I do find it difficult to answer questions about “what I am working on now” for several reasons. First, I am of the ilk that does not like to talk about ongoing projects when they are in the most generative stage. So, what I can mention are the things that might well be ahead for us soon. Peepal Tree is working on my first book on the writing craft and a new collection of short stories. These should be out soon enough. In December 2024, Peepal Tree released Mortality, my sixth collaborative book with John Kinsella. Early this year, Audible Originals released Lover’s Rock, an anthology of love stories by Jamaican authors, which I edited. This is a project in collaboration with the Calabash International Literary Festival Trust. I just completed a deal between the Calabash International Literary Festival Trust and the University of Nebraska Press for a new imprint, The Caribbean Poetry Book Series—Calabash, modelled on the African Poetry Book Fund. As part of this enterprise we will be launching the Neville Dawes First Book Prize in Caribbean Poetry. As you may know, I am the current Poet Laureate of Jamaica and I have formed a truly prestigious Poet Laureate support team based mainly in Jamaica, and with the National Library of Jamaica we’ve been pursuing an exciting program of activities.

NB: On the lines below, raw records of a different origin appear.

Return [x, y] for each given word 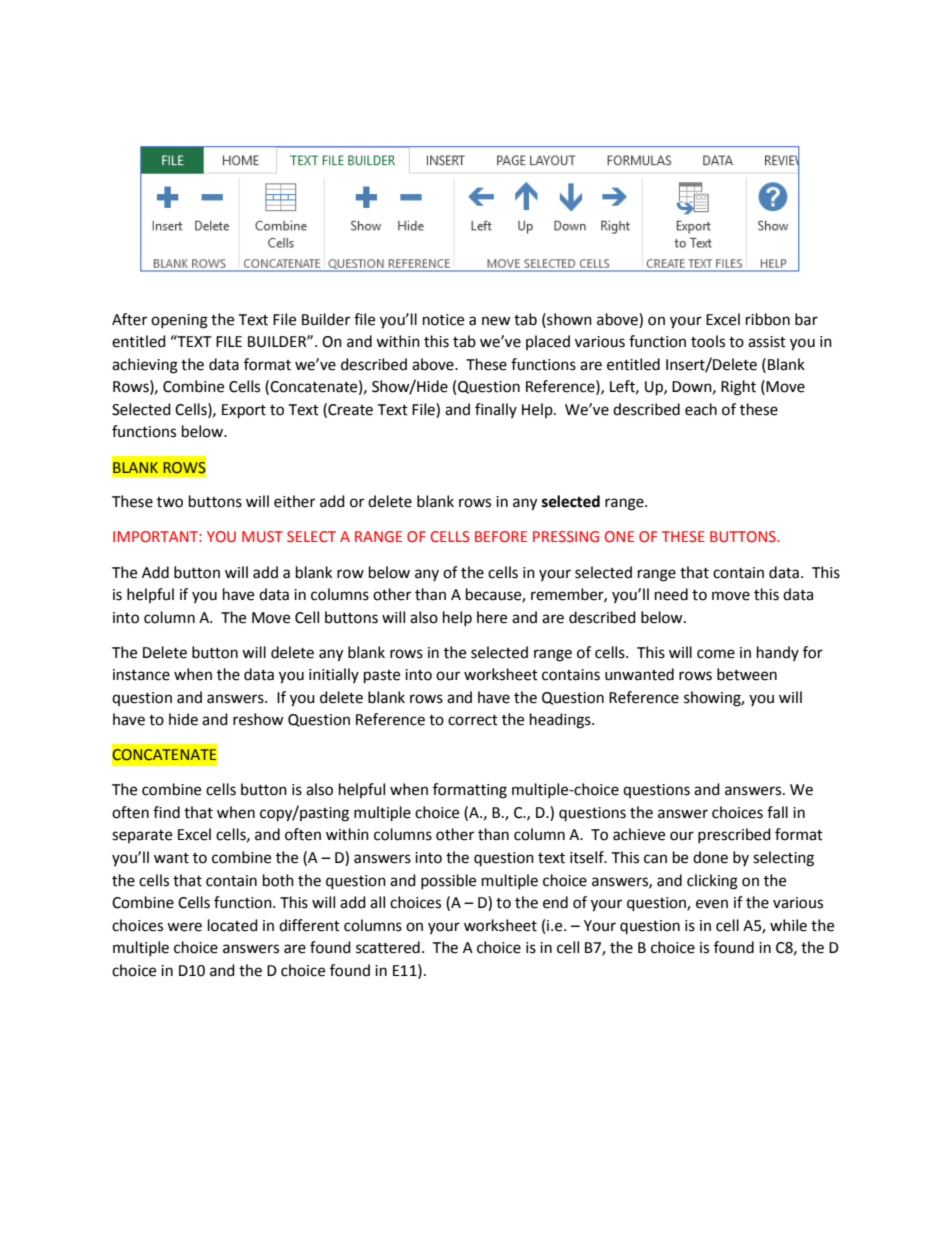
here [492, 617]
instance [141, 675]
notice [443, 320]
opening [179, 321]
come [716, 654]
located [233, 925]
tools [708, 341]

In January, my wife and I began the new stage of our professional lives when we assumed posts at Brown University. She in libraries and me in the Department of Literary Arts. The African Poetry Book Fund has relocated to Providence, and we are embarked on a robust series of new projects from our new “home base.” The APBF is beginning some exciting new research-related work. You yourself have been part of the brilliant team of student scholars that have put together one of the most comprehensive annotated bibliographies on African Poetry Criticism and African Poetics, which will eventually be the basis for a truly groundbreaking African Poetry and Poetics reader being spearhead by Matthew Shenoda and Tsitsi Jaji. In June of this year, we will also be releasing a report on poetry book distribution in Africa based on research spearheaded and managed by Uche Okonkwo, yet another brilliant scholar, student, and writer. The list goes on, of course. I can’t repress the excitement I have about a slate of new books of poetry that the APBF will be publishing in the coming year and a half, not to mention the KUMI: New Generation African Poets, A Chapbook Box Set, our new box set just released by Akashic Books.
Hmm, maybe I am the busiest person in Literature, because I am finding myself resisting the urge to list all the things that are happening and forthcoming in which I am deeply engaged and involved.